What makes H-DES unique?
H-DES shares common ground with other VQC-based solutions in that only a limited number of qubits and reasonable depth is required to explore an exponentially large Hilbert space. In H-DES this feature translates to a high precision in the solution function. Additionally, the number of parameters to optimize scales linearly and not exponentially with the number ofqubits. What sets H-DES apart is its use of spectral decomposition,which is handled through the definition of measurement observables. This eliminates the need for specific feature maps for the function and its derivatives, a common practice in VQC and Quantum Machine Learning techniques. As a result, H-DES reduces the number of quantum circuits required and avoids derivative approximations, both of which are significant improvements for the current generation of noisy quantum computers.
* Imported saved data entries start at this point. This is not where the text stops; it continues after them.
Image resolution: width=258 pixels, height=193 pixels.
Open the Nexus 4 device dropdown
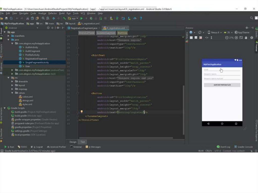tap(215, 32)
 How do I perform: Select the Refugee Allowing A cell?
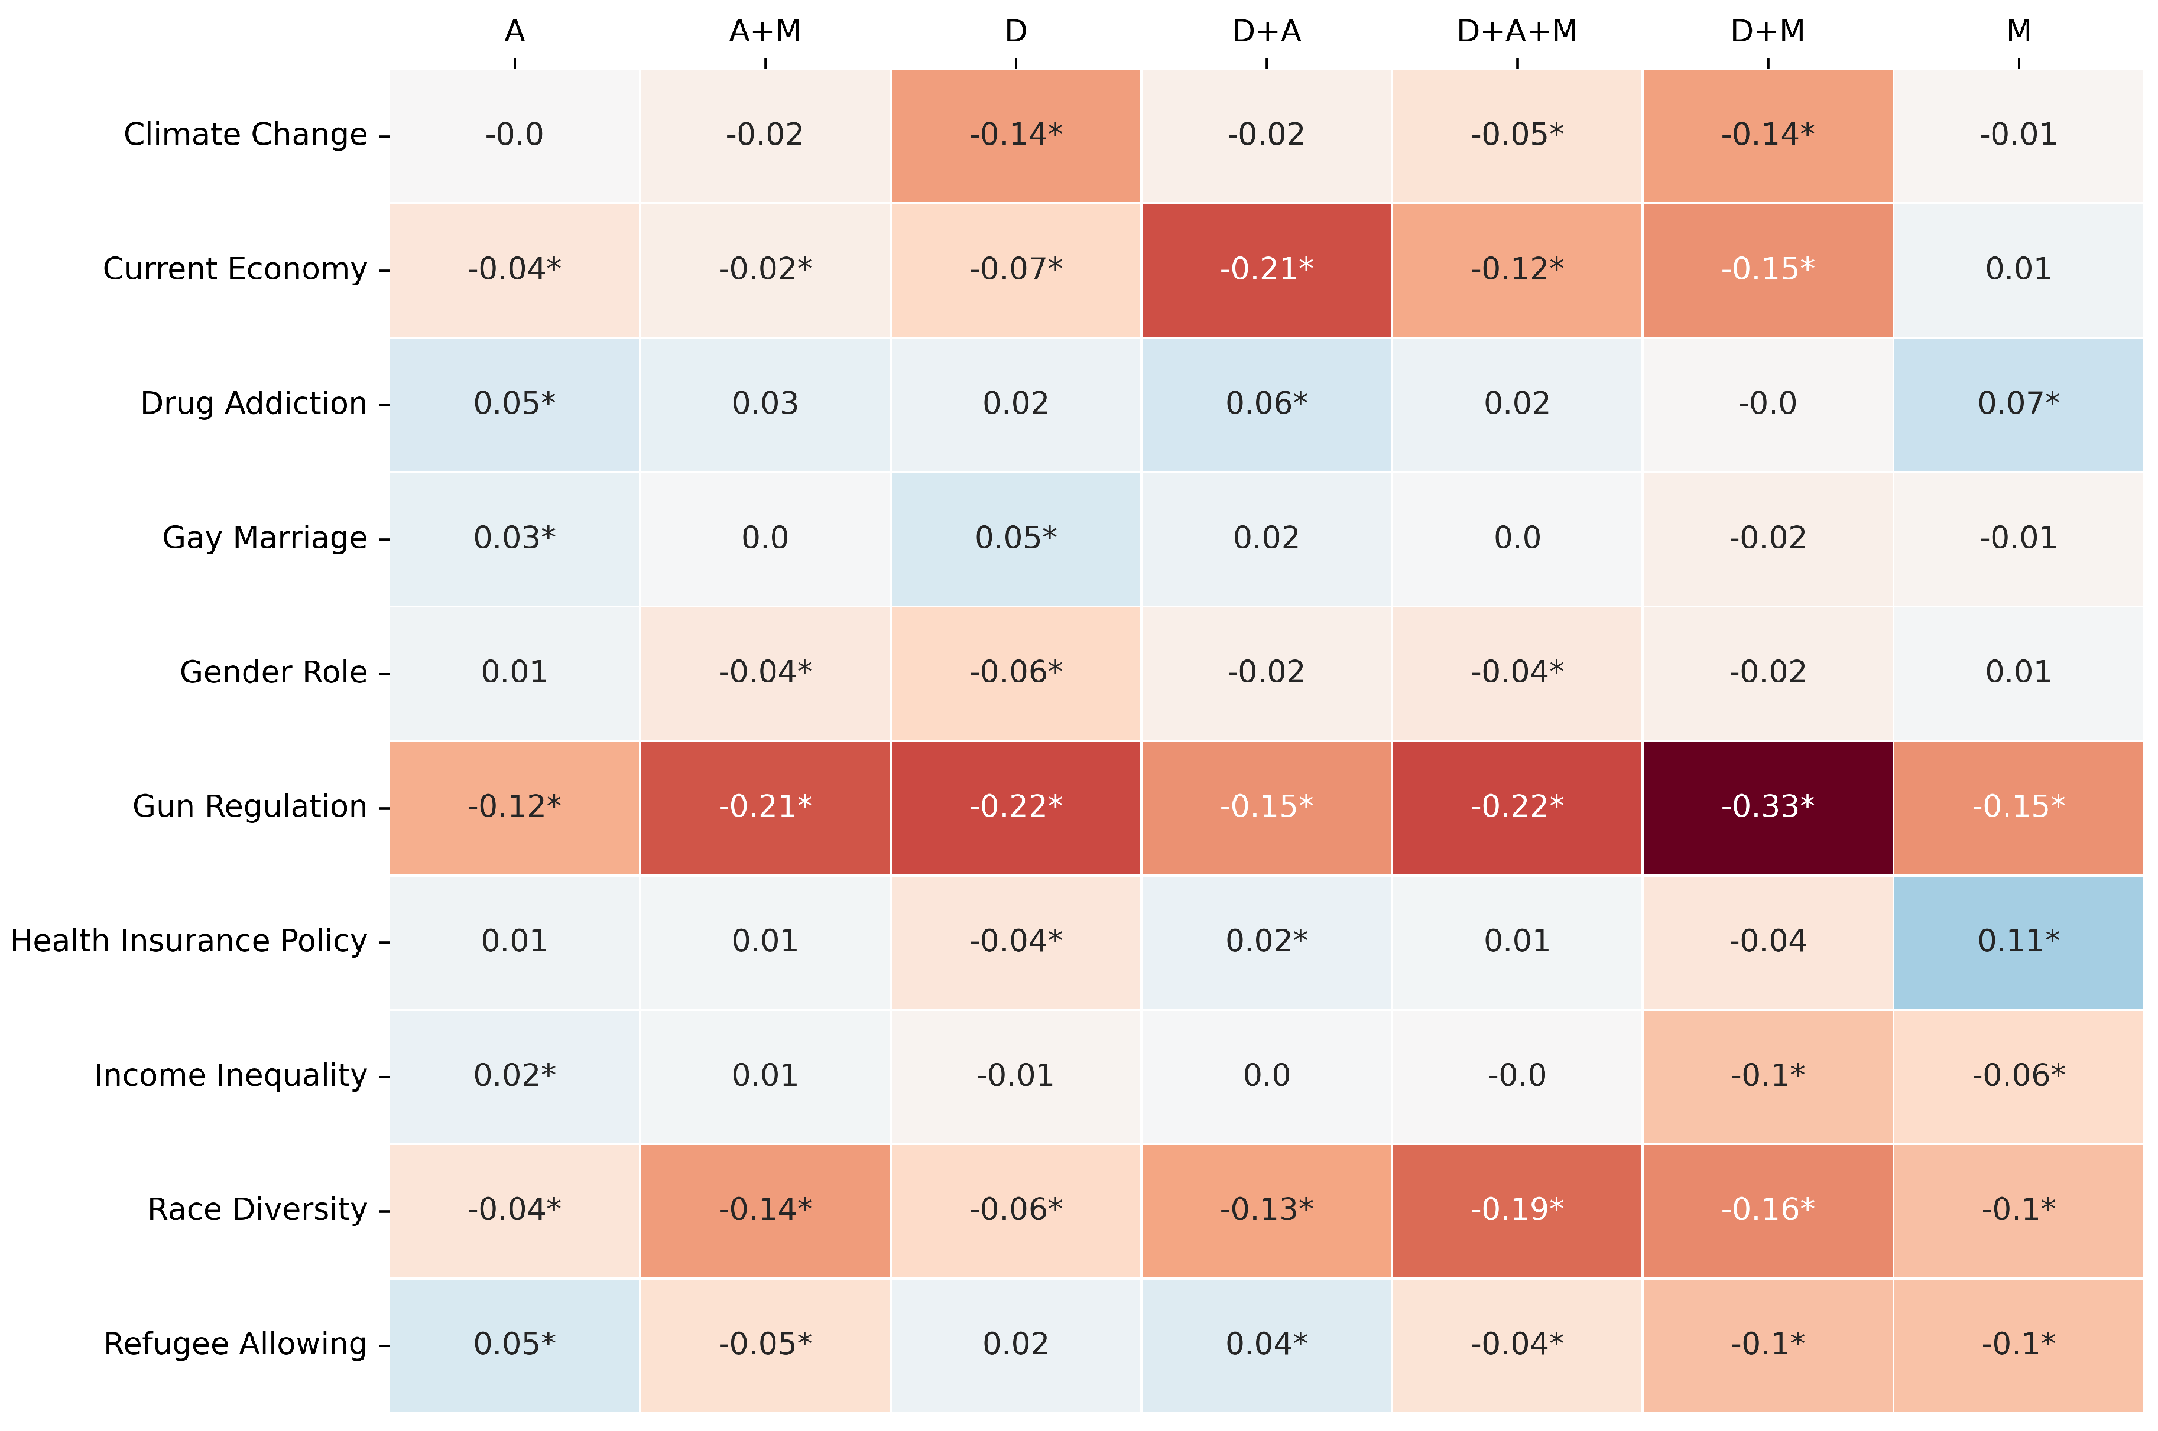(x=514, y=1343)
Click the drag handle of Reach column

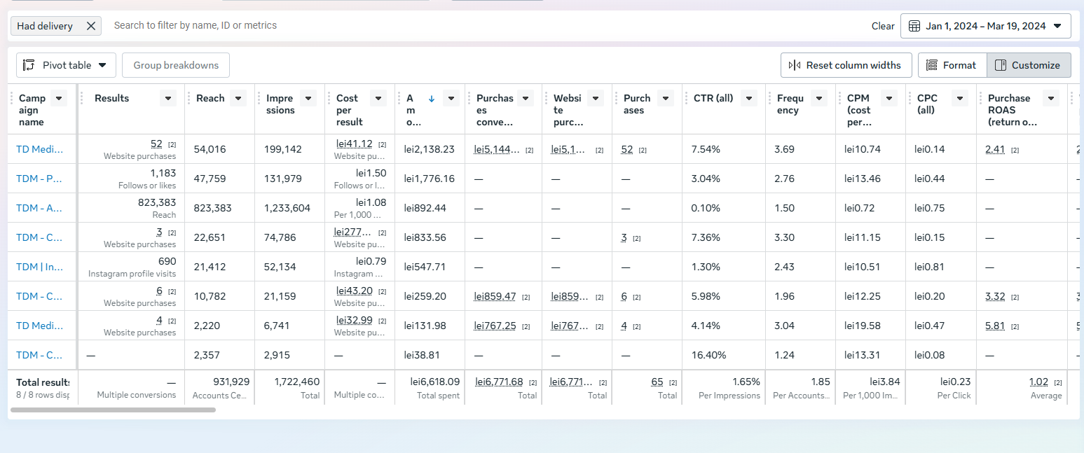(188, 99)
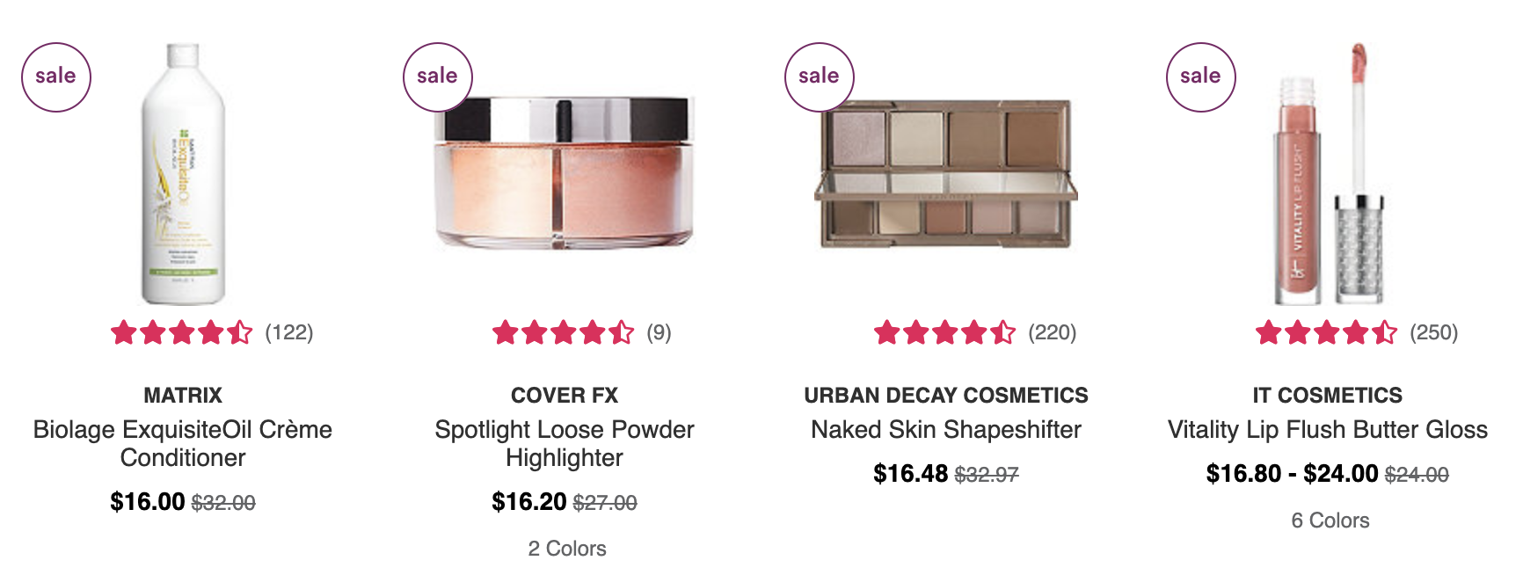Viewport: 1523px width, 575px height.
Task: Open the Naked Skin Shapeshifter palette image
Action: click(x=946, y=173)
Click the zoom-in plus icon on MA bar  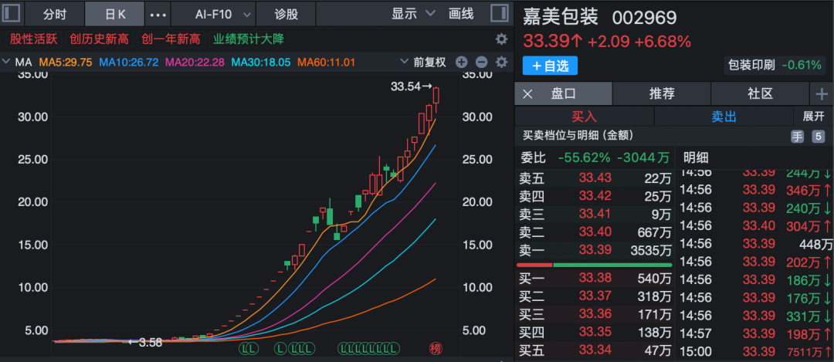[x=461, y=62]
Toward a Universal Differential Equation Solver
H-DES is designed to handle a wide range of differential equations, including linear, non-linear, partial, and coupled DEs. It will serve as a corner stone of our quantum computing platform, Quick. Our team is currently exploring various use cases, ranging from material deformation to combustion and fluid dynamics.
To ensure H-DES operates effectively in noisy quantum environments, we are also advancing techniques such as optimized initialization strategies and error mitigation methods. While this is only the beginning, we look forward to sharing concrete applications of H-DES in the near future.
[1]H-DES is subject to a patent submission (EP24306601). Use of this method requires alicense, which can be obtained from ColibriTD.